Because of causal uncertainty, many patients, even with the help of expert witnesses, often find it virtually impossible to provide adequate evidence that can satisfy the traditional standard of proof. In short, causal uncertainty may make proof of causation highly problematic. In 2012, Professor Ken Oliphant examined and evaluated the TLL’s approach to uncertain (alternative) causes. According to some of Oliphant’s Chinese colleagues, “as yet little attention has been paid to” the issue of causal uncertainty. After reading the text of the TLL, Oliphant argued that, “by providing a general solution only to the problem of ‘alternative’ or ‘indeterminate’ defendants and restricting itself to an all-or-nothing approach, the new Chinese Tort Liability Law lags behind cutting-edge developments at national level.” However, a lack of a comprehensive set of rules concerning uncertain causes in the TLL does not necessarily mean that there are no medical cases involving causal uncertainty in practice. It is thus interesting to know how Chinese courts handle causal uncertainty issues in practice, and how these practical approaches can be justified.

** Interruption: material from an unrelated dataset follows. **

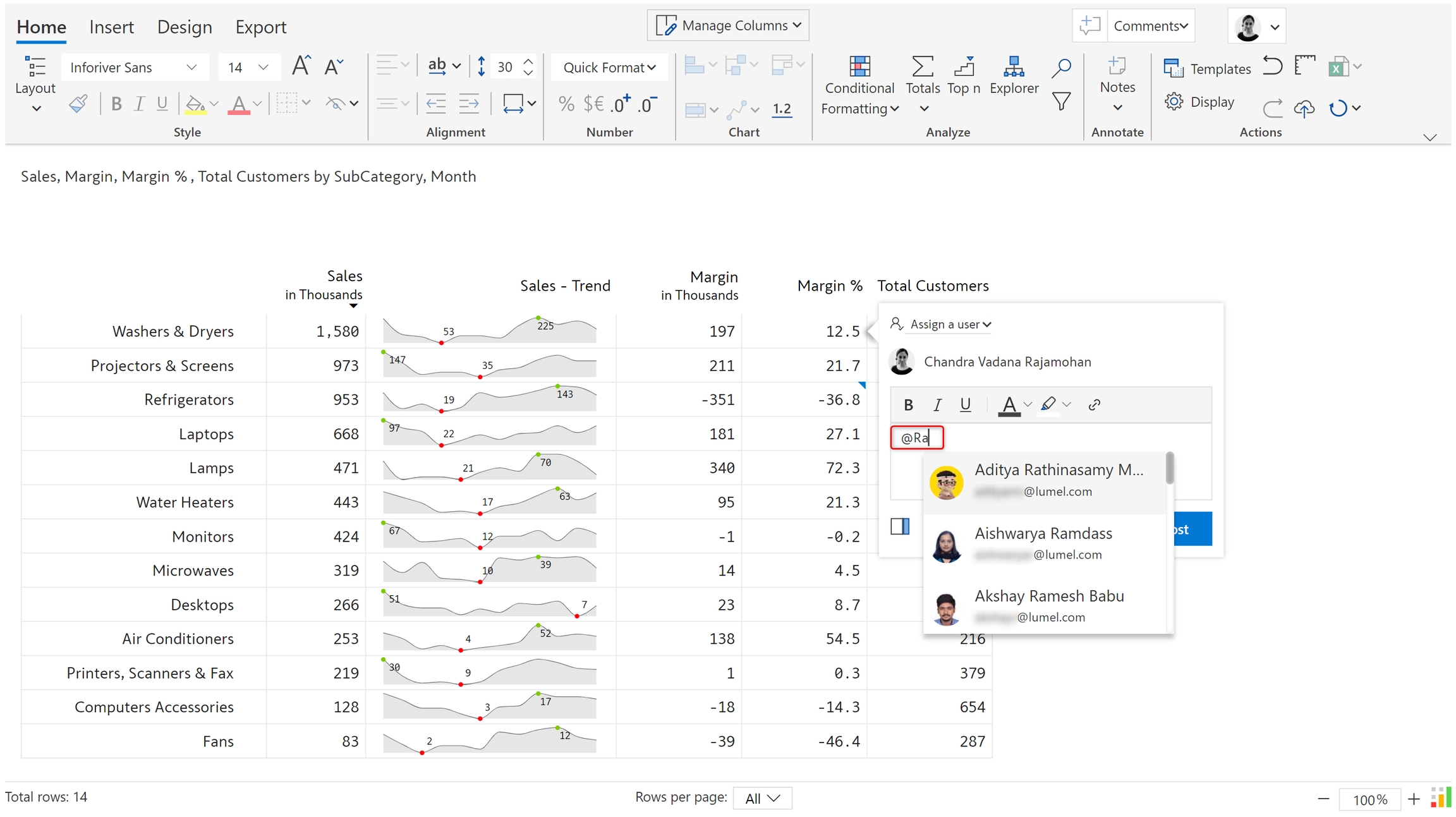Toggle bold in the comment editor

coord(908,405)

Before answering these questions directly, it is necessary to find out how causation is commonly defined in tort law and what proof rules apply to civil dispute cases in China (Section Ⅱ). Section Ⅲ attempts to categorize medical cases involving causal uncertainty in order to facilitate further discussions and evaluations. Then, attention is paid to how Chinese legislation and courts handle causal uncertainty issues in medical malpractice cases and how the courts’ approaches can be legally justified (Section Ⅳ). Thereafter, the proportional approaches to causal uncertainty issues are evaluated from the perspective of law and economics (Section Ⅴ). The final section concludes that it is the TLL rather than the judicial practice in the field of medical malpractice in China that lags behind the latest development in other countries.